Deux exemples, que je tire d'organes peu suspects d'incorrections politiques en la matière, soulignent cet échec de l'intégration des jeunes issus de l'immigration. Celui de cette jeune " beur " qui avait revêtu un maillot bleu de l'équipe de France et s'est fait traiter " d'espèce de harki avec ton maillot français ". Ou cette description de la nuit d'après match, avec ces jeunes brandissant des drapeaux algériens dans leurs cités : " le plus surprenant fut de voir enfin, à Saint Denis, ville pourtant considérée depuis quarante ans comme un des berceaux de l'immigration algérienne, une population fièrement drapée dans ses couleurs, sortir au grand jour et revendiquer son existence ".

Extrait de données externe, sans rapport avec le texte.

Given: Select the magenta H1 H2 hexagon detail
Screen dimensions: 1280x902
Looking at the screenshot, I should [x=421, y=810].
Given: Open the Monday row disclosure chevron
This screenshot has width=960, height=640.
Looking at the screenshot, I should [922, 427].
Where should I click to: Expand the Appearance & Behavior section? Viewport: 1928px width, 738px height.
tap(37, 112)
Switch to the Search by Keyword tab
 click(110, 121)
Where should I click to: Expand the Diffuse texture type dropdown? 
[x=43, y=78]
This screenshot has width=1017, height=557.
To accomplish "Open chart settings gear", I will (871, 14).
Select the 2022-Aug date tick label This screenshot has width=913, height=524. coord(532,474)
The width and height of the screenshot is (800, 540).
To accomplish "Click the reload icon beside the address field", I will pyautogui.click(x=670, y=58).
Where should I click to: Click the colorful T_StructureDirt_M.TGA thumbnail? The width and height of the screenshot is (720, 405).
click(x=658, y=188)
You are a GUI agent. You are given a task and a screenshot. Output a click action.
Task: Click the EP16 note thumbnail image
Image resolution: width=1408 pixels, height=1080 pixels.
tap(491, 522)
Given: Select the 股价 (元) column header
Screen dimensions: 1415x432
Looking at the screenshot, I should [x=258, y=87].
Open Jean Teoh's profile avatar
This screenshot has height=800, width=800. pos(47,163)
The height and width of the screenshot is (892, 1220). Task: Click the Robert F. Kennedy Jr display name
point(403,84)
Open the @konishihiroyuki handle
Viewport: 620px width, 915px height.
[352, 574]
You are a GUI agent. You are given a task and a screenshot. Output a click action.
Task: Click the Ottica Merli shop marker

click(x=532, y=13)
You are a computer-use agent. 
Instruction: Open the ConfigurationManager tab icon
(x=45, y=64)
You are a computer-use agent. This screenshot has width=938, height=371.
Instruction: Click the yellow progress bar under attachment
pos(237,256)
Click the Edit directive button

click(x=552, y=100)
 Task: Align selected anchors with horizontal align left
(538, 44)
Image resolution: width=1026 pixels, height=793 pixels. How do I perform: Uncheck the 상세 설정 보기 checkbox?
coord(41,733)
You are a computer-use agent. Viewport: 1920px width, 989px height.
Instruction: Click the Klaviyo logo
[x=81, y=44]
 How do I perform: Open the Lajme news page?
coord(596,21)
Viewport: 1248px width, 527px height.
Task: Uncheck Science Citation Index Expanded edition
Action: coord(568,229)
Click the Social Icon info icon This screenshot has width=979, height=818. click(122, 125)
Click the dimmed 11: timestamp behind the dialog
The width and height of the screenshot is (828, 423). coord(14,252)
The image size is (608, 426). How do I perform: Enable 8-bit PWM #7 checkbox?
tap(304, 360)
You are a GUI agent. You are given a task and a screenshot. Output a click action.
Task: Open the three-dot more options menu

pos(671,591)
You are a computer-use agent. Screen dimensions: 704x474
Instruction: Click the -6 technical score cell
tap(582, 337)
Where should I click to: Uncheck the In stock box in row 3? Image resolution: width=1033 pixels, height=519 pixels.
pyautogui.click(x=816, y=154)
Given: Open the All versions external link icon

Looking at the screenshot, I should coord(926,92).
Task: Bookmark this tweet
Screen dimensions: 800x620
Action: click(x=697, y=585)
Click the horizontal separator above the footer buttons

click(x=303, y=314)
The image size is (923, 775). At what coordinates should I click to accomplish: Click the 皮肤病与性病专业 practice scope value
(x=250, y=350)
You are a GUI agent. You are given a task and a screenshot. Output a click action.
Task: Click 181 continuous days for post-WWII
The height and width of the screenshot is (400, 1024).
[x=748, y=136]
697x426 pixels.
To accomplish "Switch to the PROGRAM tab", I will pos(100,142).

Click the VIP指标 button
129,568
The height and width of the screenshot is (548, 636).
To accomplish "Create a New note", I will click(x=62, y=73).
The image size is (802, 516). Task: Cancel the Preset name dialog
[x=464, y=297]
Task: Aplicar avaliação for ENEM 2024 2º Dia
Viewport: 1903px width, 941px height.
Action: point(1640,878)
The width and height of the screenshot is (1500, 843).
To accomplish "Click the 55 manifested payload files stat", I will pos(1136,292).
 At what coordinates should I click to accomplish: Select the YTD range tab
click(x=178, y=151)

A force de tolérer dans nos banlieues délinquance et trafic présentés comme de simples " incivilités ", de laisser se constituer des zones de non-droit dans lesquelles les représentants de l'Etat, que ce soit la police, les pompiers ou le Samu, sont interdits d'accès, de renoncer à ce que l'école (laissée à elle-même) et le service militaire (supprimé) jouent leur rôle de creuset d'intégration pour des jeunes sans repères, voilà où nous en sommes arrivés : un pays dont le tissu national est déchiré et dont chaque lambeau constitue une case d'un damier communautariste, où la solidarité entre citoyens est remplacée par une juxtaposition de clans, d'ethnies, d'intérêts immédiats, de mafias Un pays dont la jeunesse ignore la grandeur et le rayonnement, une jeunesse pour qui l'horizon se borne à quelques tours de béton et à des séries télévisées de violence ou de débilité, pour qui l'ennemi n'est pas celui qui menace notre souveraineté nationale mais le voisin.
La troisième leçon découle de la précédente. Force est de constater, dans l'actuel contexte de terrorisme international, que nos banlieues, abandonnées à des bandes violentes qui " ont la haine ", sont devenues des repaires potentiels pour une cinquième colonne islamiste.
On compte en France cinq millions de musulmans. Tous, loin de là, ne sont pas des terroristes, ni même des fondamentalistes. Mais ils sont des proies toutes désignées pour la constitution de filières convergeant vers l'Afghanistan ou l'Arabie Saoudite. La découverte de caches d'armes de guerre dans les banlieues, les mitraillages de forces de police en public et en plein jour, les manifestations croissantes d'hostilité à la nation française sont des révélateurs inquiétants.
Même lorsqu'ils dénoncent les attentats, les responsables des associations musulmanes de France s'érigent en force de pression dont doivent tenir compte les dirigeants de notre pays. C'est ainsi que, reçus récemment par le président de la République, ils ont littéralement exigé de celui-ci qu'il fixe devant eux les limites de l'action de la France contre les terroristes islamistes.
En 2000, Europol a dénombré 500 000 entrées de clandestins dans l'Union européenne, à la faveur de la suppression des frontières internes et externes. Cela n'empêche pas Bruxelles de s'apprêter à élargir les conditions du droit d'asile et du regroupement familial. Est-ce bien le moment ?
Il apparaît urgent de réformer notre politique d'immigration. Pour cela, il convient de rétablir nos frontières, de dénoncer les traités de Schengen et d'Amsterdam, de désarmer nos banlieues devenues des arsenaux, de stopper l'immigration clandestine, de faire en sorte que la nationalité française ne soit plus distribuée comme une carte grise. Enfin, il faut redonner aux jeunes Français ce qu'on ne leur transmet plus : les valeurs de la civilisation et l'amour de la France.